What excites you most about this role? What do you hope to build with the Commons?
What excites me most is the opportunity to bring people together who care deeply about young people and are asking similar questions from different angles: researchers, practitioners, funders, and youth themselves.
At PC, we have a chance to build something that doesn’t exist in the field yet: a space where research and practice are in constant dialogue with each other while also centering the youth and community voice. The Design Teams we are launching at the end of this month are meant to do exactly that: bringing diverse perspectives together to identify the questions that matter most and explore how we can better support youth in cultivating purpose.
What I hope to build is an ecosystem where people feel connected to one another’s work and where ideas move more quickly from research to real world impact. Ultimately, the goal is simple: to ensure that more young people have the relationships, opportunities, and support they need to discover who they are and where they want to go.
What’s your secret sauce for building genuine connections with young people?
I think young people can tell very quickly if someone is being genuine with them. For me, that connection comes naturally because I’m deeply passionate about serving youth and my community. I don’t see this work as just a job - it’s something I deeply care about, and I think that authenticity shows in how I listen, show up, and how I engage with youth.

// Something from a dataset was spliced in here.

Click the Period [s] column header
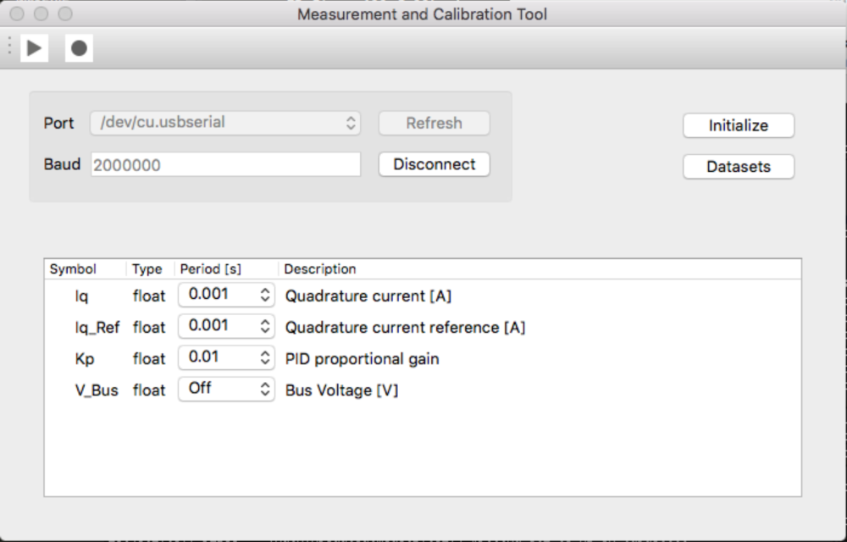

Youth have incredible insight into their own lives and systems around them, and when we create a space for them to share honestly, they bring perspectives that adults overlook.

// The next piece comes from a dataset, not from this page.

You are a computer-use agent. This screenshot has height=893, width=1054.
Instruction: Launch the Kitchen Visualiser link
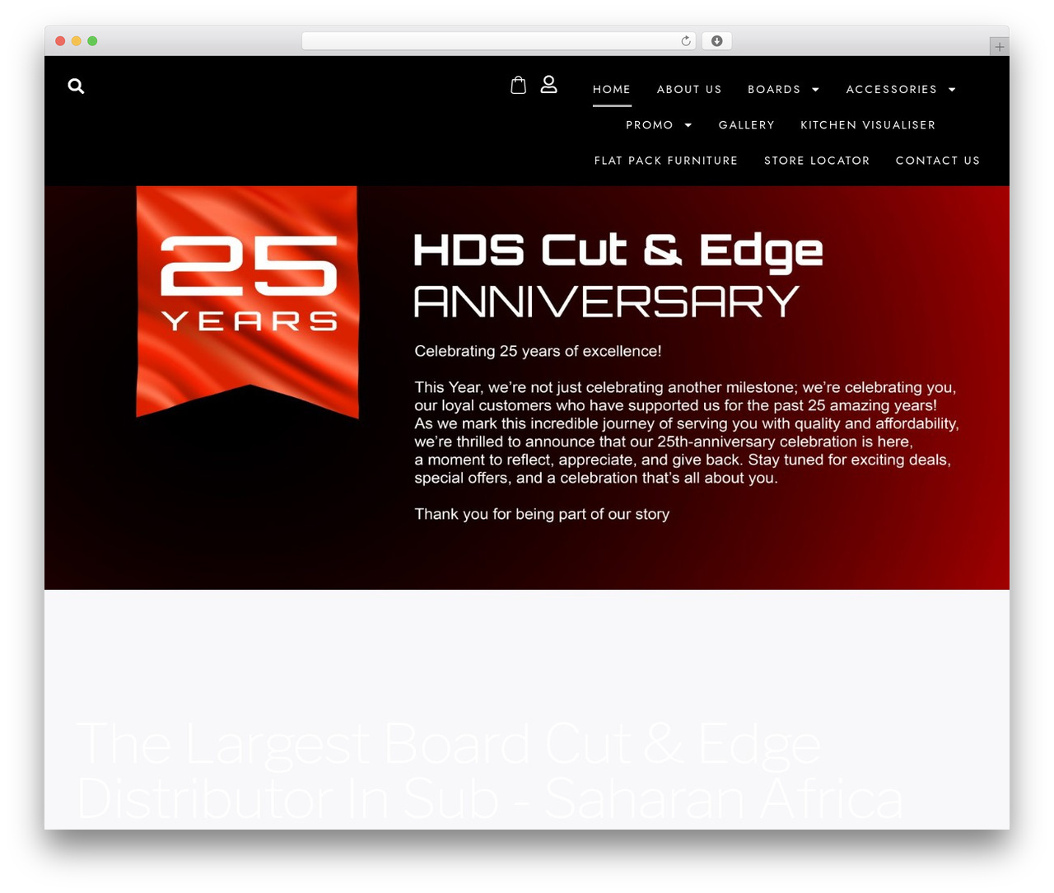pyautogui.click(x=868, y=125)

Some of the most meaningful moments in my career have come when youth felt comfortable enough to challenge an idea, ask a hard question, or propose something completely different than what the adults had planned. Those moments create space for them to lead, thrive, and be creative–and seeing the confidence and growth that comes from that is incredibly meaningful to me. They remind me that when we truly trust youth and invite them into spaces, they don’t just participate, they lead.
What personal values drive you in your work, especially when connecting with diverse groups?
The values that drive my work are authenticity, humility, and justice.
As someone who grew up navigating multiple cultures and identities, I’ve learned the importance of creating spaces where people don’t feel pressured to shrink parts of themselves in order to belong. I believe the strongest communities are the ones where people can show up fully as who they are.
That belief shapes how I approach collaboration and leadership—I try to create environments where people feel respected, heard, and invited to contribute their unique perspectives.
What else should our network know about you?
Outside of my work, my most important role is being a mother. Becoming a parent has deepened my sense of responsibility to the work we’re doing. It reminds me daily that every young person we talk about in research or programs is someone’s child.
That perspective keeps the work grounded for me. At the end of the day, the goal isn’t just to advance ideas or build networks–it’s to create a world where young people have the support, opportunities, and encouragement they need to build meaningful lives.
Family, community, and faith are what ultimately keep me grounded and give me the sense of purpose that continues to guide my commitment to serving youth and communities they come from. Every young person deserves the chance to discover who they are and what they’re here to do.